▶ **SUPPLIED MATERIAL**
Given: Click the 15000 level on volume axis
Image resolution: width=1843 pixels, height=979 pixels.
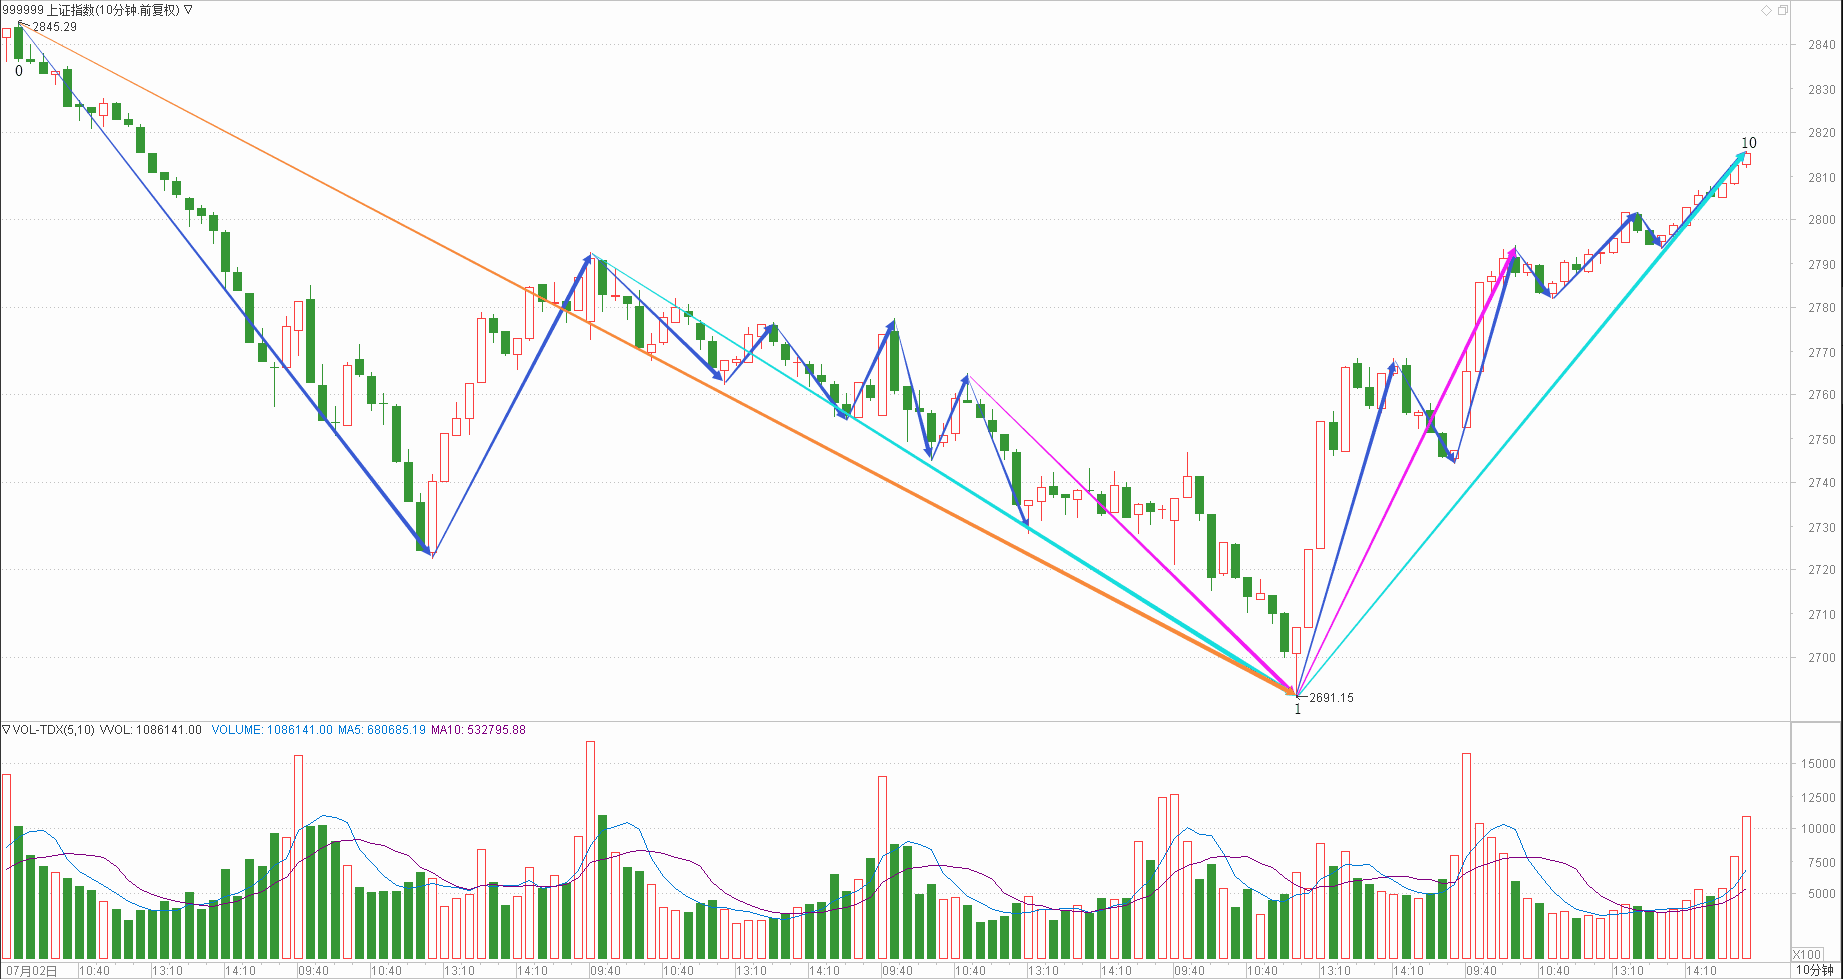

* * *

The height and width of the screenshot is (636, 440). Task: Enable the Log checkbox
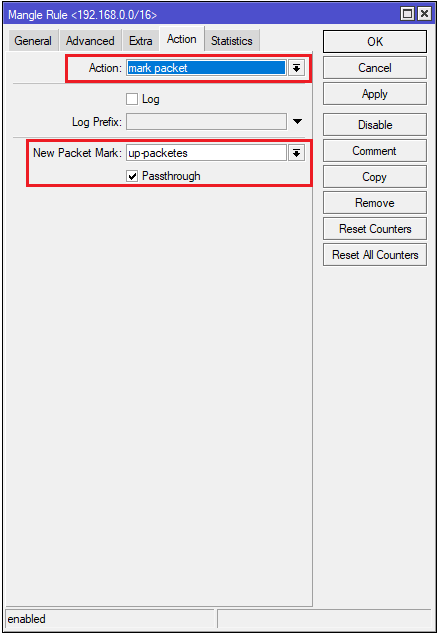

* * *

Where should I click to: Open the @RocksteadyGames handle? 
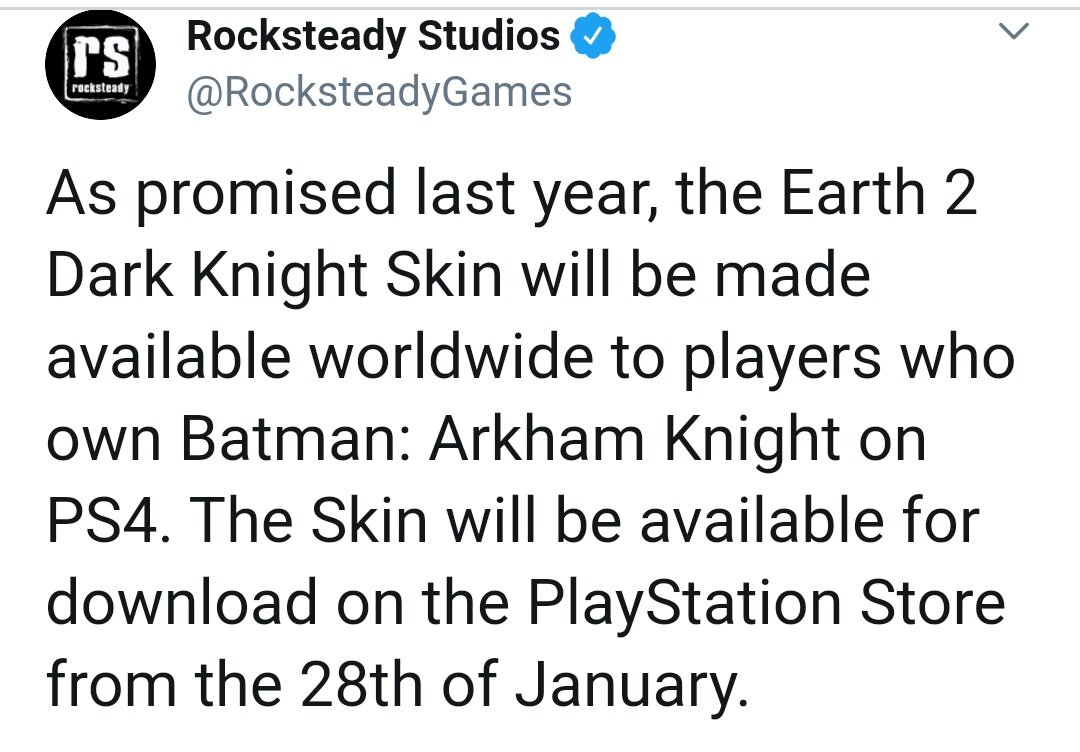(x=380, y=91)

▶ **WHAT YOU NEED TO DO**
Only lines containing the string "width" are needed. Pull each of them out of the records above.

▶ **RESPONSE TO THIS TASK**
Image resolution: width=1843 pixels, height=979 pixels.
The height and width of the screenshot is (636, 440). Task: Enable the Log checkbox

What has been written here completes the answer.